▸ **TEXTO DO DOCUMENTO**:
Operar plano individual é desafio no Brasil, diz executivo da Alice

A healthtech Alice começou a operar vendendo planos individuais e, desde novembro do ano passado, não oferece mais a modalidade, apenas os planos empresariais. O cofundador da Alice, Guilherme Azevedo, afirma em entrevista exclusiva ao UOL que operar planos individuais no Brasil é um desafio, que ofertar os dois tipos de produto causava confusão no mercado e há mais oportunidade de crescimento vendendo para empresas.

Oferta de planos de saúde

A empresa começou com os planos individuais, mas o objetivo sempre foi oferecer os empresariais. A estratégia foi começar com o individual para serem conhecidos no mercado e só depois passarem a oferecer os planos focados em empresas.

O plano individual foi o ponto de partida por ter menos competição no mercado. "Se a gente começasse com o empresarial, ninguém ia comprar. Conforme fomos ganhando corpo, estruturando e construindo a rede, o produto foi ficando mais amplo", afirma Azevedo.

A Alice só passou a vender para empresas quando teve cobertura nacional. No começo, os atendimentos eram apenas em São Paulo. Azevedo diz que a venda dos dois tipos de planos (individuais e empresariais) causava confusão no mercado e esse foi um dos motivos para a companhia decidir seguir apenas com os destinados a empresas.

Mas por que os empresariais e não os coletivos? Azevedo explica que a decisão tem ligação com a quantidade de vidas disponíveis no mercado e a dificuldade de operar um plano individual no Brasil.

▸ **EXERCÍCIOS**:
[A] Responda com base no texto sobre a Alice:
(i) Desde quando a Alice não oferece mais planos individuais?
(ii) Por que o plano individual foi o ponto de partida?
(iii) Em que cidade eram feitos os atendimentos no começo?
[B] Diga se cada frase combina com o texto sobre a Alice e responda sim ou não, citando as palavras do texto que decidem:
(i) A Alice começou vendendo planos empresariais.
(ii) A Alice só passou a vender para empresas quando teve cobertura nacional.
(iii) Guilherme Azevedo falou sobre o assunto numa entrevista ao UOL.

▸ **REGISTROS FORNECIDOS**:
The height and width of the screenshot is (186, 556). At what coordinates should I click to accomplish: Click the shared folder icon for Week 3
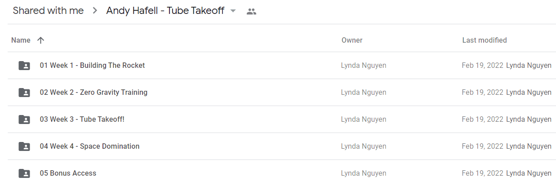click(x=24, y=120)
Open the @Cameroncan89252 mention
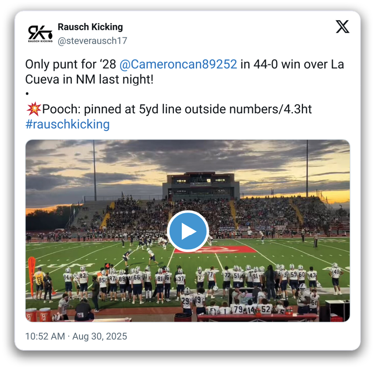This screenshot has height=369, width=375. tap(178, 64)
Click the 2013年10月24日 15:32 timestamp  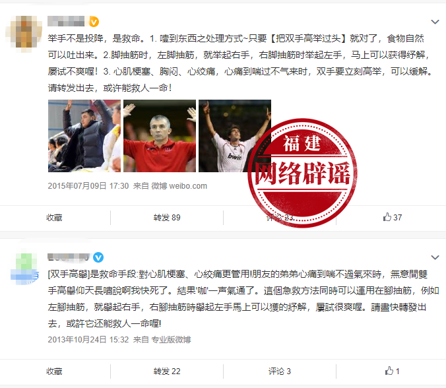pyautogui.click(x=88, y=340)
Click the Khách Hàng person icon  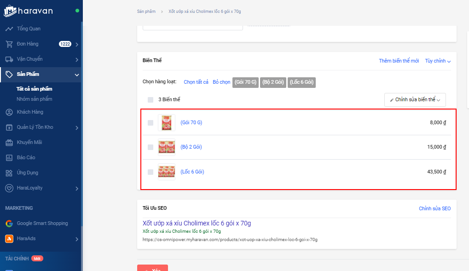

▸ **RESPOSTAS**:
[A]
(i) Desde novembro do ano passado.
(ii) Por ter menos competição no mercado.
(iii) Em São Paulo.

[B]
(i) Não: "A healthtech Alice começou a operar vendendo planos individuais"
(ii) Sim: "A Alice só passou a vender para empresas quando teve cobertura nacional."
(iii) Sim: "afirma em entrevista exclusiva ao UOL"